TUGAS ANDA:
Menurut teks kutipan di bawah, lembaga apa yang diperintah Mahkamah Agung untuk mengeluarkan Romi dari rumah tahanan?

TEKS KUTIPAN:
Kamis 30 Apr 2020 04:37 WIB

Ini Kata PPP Setelah Mantan Ketumnya Keluar dari Rutan

Romi keluar tahanan bukan perlakuan istimewa, melainkan terkait aturan hukum pidana.

Sekretaris Jenderal DPP PPP Arsul Sani
Foto: Republika/Nawir Arsyad Akbar
Sekretaris Jenderal DPP PPP Arsul Sani

REPUBLIKA.CO.ID, JAKARTA -- Sekretaris Jenderal DPP Partai Persatuan Pembangunan (PPP) Arsul Sani menilai perintah Mahkamah Agung (MA) kepada KPK untuk mengeluarkan mantan ketua umum PPP M Romahurmuziy (Romi) dari rumah tahanan (rutan) bukan sebuah perlakuan istimewa. Romi keluar terkait aturan hukum pidana.

DATA SUMBER:

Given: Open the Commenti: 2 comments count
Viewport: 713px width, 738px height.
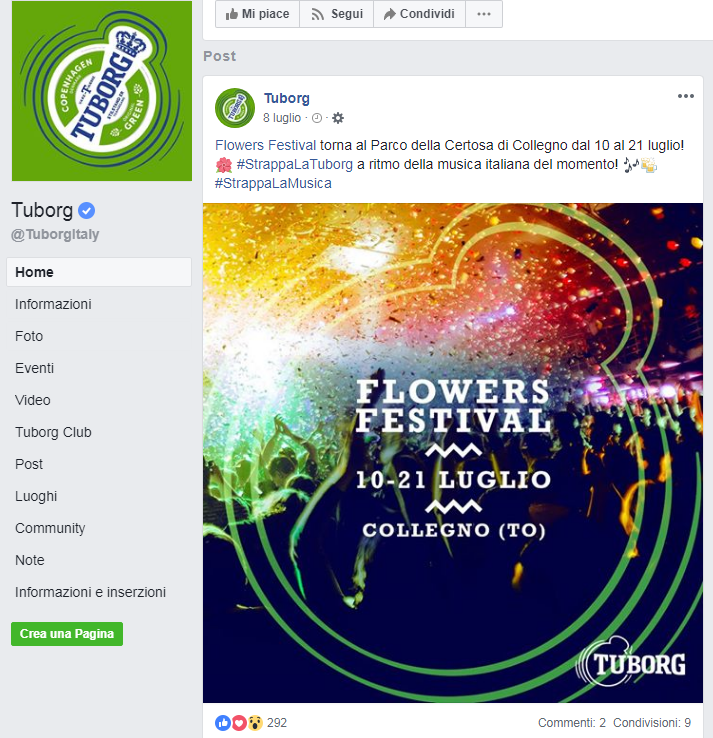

JAWABAN:
KPK.